Task item
Transcribe, word for word and with nothing extra, the line containing "Powered by Shopify (222, 1975)" and each line that comes after it in the entries.

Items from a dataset
======
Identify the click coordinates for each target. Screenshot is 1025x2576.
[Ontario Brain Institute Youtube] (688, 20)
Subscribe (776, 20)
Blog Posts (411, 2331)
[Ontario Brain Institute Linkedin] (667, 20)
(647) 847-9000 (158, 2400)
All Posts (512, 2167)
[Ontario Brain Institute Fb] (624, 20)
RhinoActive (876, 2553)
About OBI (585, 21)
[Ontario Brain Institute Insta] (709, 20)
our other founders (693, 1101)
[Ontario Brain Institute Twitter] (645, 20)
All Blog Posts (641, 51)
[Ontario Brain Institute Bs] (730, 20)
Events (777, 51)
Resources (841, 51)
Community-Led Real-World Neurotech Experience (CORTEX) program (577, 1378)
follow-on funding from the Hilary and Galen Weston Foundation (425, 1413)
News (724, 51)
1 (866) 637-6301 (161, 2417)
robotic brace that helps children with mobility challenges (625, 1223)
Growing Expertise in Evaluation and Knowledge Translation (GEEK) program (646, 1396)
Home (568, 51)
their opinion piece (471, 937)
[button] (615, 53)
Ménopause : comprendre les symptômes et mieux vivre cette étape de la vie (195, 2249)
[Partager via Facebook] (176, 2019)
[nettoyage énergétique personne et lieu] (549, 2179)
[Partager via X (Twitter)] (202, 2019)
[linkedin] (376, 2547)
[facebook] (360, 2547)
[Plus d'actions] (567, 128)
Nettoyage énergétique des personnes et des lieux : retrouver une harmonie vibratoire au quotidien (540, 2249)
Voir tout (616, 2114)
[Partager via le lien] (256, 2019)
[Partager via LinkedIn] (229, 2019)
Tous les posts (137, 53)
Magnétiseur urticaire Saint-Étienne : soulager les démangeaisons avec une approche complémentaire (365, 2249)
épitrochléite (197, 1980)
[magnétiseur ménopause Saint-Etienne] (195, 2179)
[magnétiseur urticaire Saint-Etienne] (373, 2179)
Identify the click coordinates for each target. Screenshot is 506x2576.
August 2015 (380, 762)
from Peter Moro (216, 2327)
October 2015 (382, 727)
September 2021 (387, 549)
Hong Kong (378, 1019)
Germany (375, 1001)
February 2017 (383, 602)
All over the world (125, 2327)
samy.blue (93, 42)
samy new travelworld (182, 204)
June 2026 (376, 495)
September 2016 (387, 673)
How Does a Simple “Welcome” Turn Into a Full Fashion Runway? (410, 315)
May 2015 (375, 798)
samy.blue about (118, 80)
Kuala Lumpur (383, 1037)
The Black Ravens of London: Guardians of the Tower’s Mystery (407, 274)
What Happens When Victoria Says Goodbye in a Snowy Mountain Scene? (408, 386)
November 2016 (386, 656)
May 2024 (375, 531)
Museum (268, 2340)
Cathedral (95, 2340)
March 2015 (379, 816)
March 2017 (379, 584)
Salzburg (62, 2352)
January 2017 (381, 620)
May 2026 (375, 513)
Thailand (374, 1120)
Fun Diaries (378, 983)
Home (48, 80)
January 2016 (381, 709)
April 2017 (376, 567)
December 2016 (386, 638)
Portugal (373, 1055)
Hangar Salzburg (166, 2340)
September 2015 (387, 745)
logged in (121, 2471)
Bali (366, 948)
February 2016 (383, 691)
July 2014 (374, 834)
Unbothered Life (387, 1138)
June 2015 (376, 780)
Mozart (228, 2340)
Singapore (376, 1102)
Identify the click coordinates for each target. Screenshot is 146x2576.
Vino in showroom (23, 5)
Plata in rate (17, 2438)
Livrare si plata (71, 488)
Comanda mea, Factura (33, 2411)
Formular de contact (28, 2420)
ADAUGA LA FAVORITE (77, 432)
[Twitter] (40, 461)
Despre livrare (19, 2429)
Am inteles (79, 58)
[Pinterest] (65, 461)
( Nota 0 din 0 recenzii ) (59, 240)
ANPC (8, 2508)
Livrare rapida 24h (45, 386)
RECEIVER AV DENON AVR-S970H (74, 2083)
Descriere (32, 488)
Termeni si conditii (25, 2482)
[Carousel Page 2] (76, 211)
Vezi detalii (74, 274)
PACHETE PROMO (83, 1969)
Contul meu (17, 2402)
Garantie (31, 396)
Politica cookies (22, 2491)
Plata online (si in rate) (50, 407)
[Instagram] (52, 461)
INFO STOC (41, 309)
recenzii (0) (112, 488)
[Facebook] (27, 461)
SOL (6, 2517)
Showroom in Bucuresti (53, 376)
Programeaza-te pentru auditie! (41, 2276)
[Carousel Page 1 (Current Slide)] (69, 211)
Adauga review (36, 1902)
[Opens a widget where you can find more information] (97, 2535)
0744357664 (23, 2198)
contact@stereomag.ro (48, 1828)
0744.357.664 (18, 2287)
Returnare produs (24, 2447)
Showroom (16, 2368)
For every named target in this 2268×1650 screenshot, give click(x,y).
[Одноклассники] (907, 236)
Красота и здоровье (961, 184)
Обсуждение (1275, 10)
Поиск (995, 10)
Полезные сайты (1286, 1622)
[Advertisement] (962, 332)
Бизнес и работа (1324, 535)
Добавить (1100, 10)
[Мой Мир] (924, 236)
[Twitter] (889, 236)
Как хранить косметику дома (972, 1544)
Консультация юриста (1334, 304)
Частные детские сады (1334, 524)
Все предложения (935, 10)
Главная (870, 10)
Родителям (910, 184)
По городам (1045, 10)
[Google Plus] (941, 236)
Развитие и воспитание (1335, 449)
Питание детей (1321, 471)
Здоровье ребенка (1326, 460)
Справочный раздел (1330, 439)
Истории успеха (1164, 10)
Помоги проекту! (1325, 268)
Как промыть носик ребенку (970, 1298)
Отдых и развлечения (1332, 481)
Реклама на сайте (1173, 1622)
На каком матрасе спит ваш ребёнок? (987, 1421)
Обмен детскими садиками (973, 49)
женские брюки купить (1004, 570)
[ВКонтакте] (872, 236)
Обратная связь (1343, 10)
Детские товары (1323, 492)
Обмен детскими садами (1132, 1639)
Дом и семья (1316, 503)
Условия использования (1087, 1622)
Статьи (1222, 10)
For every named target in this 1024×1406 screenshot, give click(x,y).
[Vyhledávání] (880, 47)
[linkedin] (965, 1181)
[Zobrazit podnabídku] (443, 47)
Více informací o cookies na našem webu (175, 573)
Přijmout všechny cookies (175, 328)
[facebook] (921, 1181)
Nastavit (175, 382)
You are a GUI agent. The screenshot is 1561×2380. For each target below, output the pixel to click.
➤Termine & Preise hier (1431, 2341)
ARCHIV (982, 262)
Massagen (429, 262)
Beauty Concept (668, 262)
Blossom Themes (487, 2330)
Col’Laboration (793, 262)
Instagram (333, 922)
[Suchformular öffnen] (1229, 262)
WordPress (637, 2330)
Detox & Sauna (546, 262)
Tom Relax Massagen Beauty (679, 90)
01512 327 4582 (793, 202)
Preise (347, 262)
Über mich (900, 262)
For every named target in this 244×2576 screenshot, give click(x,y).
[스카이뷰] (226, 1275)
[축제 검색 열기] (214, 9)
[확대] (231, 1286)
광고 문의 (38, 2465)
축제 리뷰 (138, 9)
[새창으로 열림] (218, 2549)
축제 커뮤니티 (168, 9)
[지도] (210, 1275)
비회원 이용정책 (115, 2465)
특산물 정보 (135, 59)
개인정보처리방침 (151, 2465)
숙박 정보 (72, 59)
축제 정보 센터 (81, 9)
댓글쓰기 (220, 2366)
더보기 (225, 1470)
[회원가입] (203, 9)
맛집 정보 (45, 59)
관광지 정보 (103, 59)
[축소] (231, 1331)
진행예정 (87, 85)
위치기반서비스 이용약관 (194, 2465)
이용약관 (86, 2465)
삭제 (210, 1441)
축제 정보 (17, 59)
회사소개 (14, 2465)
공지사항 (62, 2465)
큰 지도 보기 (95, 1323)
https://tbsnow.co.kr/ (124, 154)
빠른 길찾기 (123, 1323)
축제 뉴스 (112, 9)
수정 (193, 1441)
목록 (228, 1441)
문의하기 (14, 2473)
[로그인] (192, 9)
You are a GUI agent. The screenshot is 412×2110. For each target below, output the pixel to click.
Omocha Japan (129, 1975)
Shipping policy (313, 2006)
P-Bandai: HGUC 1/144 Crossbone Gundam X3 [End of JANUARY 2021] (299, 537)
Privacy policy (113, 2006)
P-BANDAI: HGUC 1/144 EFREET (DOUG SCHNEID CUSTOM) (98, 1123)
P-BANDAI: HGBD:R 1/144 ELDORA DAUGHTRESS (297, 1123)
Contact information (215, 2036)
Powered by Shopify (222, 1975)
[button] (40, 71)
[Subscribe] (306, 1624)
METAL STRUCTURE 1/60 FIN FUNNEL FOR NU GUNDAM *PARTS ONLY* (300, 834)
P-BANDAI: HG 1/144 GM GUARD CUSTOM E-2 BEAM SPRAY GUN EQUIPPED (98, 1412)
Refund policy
======
Reply to the exercise
Powered by Shopify (222, 1975)
[button] (40, 71)
[Subscribe] (306, 1624)
METAL STRUCTURE 1/60 FIN FUNNEL FOR NU GUNDAM *PARTS ONLY* (300, 834)
P-BANDAI: HG 1/144 GM GUARD CUSTOM E-2 BEAM SPRAY GUN EQUIPPED (98, 1412)
Refund policy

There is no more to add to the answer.